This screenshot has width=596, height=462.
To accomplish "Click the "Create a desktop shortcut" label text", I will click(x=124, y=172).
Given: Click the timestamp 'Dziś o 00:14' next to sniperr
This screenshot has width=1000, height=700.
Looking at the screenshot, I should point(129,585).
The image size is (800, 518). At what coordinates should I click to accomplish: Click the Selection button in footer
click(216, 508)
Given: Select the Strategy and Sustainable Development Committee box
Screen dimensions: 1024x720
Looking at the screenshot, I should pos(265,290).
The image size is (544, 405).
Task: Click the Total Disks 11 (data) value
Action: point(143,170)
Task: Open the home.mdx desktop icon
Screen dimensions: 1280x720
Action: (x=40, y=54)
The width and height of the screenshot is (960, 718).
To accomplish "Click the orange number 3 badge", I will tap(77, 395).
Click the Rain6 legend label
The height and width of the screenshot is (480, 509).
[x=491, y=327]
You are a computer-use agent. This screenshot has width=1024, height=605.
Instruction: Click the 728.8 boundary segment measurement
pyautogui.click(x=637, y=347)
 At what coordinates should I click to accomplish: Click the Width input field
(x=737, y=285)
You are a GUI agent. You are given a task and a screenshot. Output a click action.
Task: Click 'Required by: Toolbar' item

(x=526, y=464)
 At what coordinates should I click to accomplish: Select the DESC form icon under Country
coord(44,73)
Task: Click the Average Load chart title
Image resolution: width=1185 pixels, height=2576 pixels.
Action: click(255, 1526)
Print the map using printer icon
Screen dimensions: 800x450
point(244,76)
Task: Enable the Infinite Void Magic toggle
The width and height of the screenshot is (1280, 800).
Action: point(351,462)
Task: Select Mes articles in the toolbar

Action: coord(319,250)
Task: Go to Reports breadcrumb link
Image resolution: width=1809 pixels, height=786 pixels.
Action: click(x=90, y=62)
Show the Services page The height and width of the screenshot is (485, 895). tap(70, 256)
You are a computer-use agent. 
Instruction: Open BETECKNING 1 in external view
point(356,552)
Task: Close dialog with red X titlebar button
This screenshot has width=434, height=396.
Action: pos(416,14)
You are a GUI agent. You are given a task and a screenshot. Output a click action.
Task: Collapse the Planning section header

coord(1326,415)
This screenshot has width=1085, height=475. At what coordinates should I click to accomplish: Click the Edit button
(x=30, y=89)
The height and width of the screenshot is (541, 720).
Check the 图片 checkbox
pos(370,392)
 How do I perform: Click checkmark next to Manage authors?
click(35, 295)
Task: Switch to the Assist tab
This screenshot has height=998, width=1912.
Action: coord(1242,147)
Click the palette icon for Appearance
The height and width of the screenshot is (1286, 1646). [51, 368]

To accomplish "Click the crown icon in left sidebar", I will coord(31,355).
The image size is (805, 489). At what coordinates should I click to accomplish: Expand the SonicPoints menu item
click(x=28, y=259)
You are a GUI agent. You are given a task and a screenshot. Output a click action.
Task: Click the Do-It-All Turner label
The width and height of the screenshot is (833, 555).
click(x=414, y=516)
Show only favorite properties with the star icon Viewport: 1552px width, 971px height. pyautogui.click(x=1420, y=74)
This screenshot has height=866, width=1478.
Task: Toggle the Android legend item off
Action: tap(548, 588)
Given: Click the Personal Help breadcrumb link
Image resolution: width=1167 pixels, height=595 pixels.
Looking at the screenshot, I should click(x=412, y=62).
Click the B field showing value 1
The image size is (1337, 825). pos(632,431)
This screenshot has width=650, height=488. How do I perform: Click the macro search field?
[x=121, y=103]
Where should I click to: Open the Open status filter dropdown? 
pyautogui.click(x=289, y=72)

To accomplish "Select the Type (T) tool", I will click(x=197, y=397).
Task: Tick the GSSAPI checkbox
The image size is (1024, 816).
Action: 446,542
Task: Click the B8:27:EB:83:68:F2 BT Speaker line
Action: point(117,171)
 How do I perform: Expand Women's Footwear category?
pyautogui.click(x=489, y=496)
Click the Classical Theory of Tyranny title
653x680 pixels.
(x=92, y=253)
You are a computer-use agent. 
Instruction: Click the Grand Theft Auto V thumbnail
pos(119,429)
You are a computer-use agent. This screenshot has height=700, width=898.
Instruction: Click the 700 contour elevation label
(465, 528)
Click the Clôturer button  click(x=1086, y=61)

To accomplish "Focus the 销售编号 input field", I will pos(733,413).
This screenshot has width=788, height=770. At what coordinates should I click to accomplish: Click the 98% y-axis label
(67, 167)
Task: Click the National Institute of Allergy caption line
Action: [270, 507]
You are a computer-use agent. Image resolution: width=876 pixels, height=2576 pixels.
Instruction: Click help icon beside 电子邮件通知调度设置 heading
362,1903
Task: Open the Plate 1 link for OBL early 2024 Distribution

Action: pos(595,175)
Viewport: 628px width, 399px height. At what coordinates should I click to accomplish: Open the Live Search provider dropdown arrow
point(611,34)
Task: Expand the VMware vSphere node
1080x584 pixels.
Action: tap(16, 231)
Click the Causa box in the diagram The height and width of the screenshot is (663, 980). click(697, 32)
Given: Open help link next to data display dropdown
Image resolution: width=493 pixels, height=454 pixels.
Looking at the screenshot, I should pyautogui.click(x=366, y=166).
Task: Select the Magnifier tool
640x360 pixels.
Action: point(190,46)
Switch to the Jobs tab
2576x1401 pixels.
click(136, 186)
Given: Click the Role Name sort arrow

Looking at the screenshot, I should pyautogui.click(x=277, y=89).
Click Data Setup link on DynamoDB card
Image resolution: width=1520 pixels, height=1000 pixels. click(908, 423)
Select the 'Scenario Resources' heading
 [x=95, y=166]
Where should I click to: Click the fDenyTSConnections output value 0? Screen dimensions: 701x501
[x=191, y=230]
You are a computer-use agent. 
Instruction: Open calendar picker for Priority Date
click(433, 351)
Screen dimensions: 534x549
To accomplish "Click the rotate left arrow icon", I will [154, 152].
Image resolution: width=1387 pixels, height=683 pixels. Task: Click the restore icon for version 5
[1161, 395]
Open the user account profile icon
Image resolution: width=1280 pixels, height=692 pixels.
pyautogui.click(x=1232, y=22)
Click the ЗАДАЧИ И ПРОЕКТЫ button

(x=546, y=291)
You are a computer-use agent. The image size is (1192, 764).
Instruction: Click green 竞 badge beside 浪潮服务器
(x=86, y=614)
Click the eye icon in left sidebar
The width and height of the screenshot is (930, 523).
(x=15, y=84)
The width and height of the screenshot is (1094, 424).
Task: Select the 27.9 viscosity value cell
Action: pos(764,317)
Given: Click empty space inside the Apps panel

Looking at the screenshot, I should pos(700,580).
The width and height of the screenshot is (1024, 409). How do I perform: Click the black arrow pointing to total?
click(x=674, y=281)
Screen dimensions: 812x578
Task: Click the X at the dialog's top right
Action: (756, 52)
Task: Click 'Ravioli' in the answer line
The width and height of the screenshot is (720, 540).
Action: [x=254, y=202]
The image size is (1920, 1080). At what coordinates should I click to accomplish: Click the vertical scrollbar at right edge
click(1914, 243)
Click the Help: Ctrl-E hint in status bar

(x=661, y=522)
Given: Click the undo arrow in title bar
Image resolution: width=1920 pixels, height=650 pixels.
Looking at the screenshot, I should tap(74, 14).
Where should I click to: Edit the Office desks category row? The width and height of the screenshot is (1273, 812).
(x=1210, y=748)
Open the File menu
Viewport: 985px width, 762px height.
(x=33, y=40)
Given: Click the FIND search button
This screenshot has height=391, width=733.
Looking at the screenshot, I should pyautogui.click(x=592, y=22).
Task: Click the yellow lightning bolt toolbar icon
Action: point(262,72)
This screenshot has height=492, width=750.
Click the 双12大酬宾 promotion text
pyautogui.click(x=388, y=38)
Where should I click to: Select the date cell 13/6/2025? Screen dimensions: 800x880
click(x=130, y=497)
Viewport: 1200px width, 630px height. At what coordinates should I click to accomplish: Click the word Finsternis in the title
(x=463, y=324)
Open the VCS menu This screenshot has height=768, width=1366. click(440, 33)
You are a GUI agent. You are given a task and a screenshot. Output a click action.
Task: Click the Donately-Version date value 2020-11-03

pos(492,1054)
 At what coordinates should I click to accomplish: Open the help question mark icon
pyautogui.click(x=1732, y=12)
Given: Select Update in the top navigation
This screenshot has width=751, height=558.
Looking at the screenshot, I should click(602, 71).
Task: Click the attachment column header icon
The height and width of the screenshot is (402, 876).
:::::
## Activity
Among the lines of the data above, count those containing the word "computer" and report the total alone.

## Exercise output
7